Results from a separate prospective study involving 77 patients were presented at an industry conference in 2013, but the full results have not been published in a medical journal. Those patients underwent spinal fusions with a Titan implant and Medtronic’s Infuse bone graft material, which contains a genetically engineered protein meant to stimulate bone growth. The study resulted in a 100 percent fusion rate, and the fusions were still holding strong after two years, according to a spring 2014 article in the Journal of the Spinal Research Foundation by Titan chief medical officer Paul Slosar, a California surgeon and co-author of the study. In addition, a majority of the patients reported decreased pain after the surgery, and there were no reported issues related to the devices, Slosar wrote.

It’s worth pointing out that Titan doesn’t have FDA approval to market its devices for use in combination with substances like Infuse—only for use with a graft of the patient’s own bone taken from another part of the body—but the company can’t control how surgeons use its products, Gemas says. The study involving Infuse was not sponsored by Titan, Ullrich says.

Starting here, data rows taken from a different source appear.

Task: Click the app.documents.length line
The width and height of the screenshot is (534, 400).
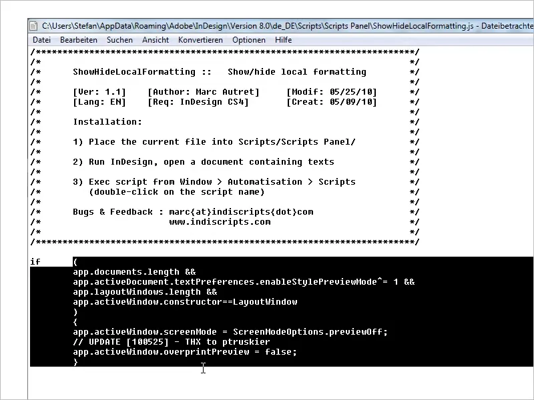Action: 134,272
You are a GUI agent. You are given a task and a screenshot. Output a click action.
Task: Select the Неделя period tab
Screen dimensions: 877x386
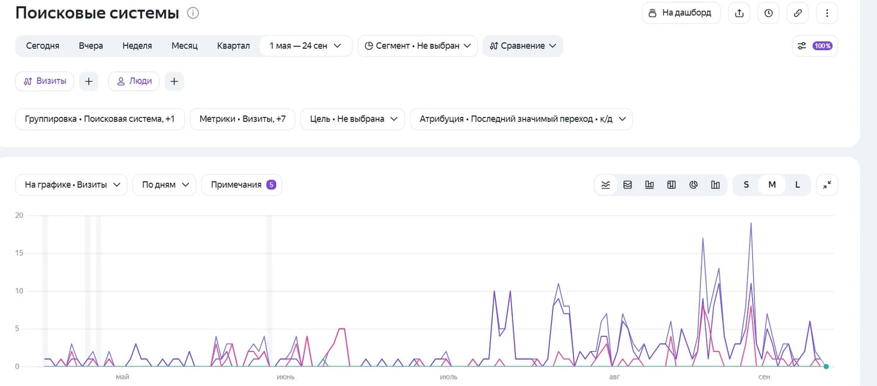pos(137,46)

If, however, Titan’s products can demonstrate in humans the ability to coax enough natural production of the proteins like those found in Infuse, that could be a differentiator for the company, Liang says. Infuse’s synthetic protein is expensive, he says, and has been associated with complications, including a possible link to cancer, according to reports in the Milwaukee Journal Sentinel.

Needless to say, there’s a lot riding on Titan’s clinical trial and gathering enough comparative data through the FDA project. Should those initiatives go the way Titan executives hope, they could provide the company the data it needs to stand out in a competitive, contentious field.

“We’re very confident our product will stack up extremely well,” Ullrich says.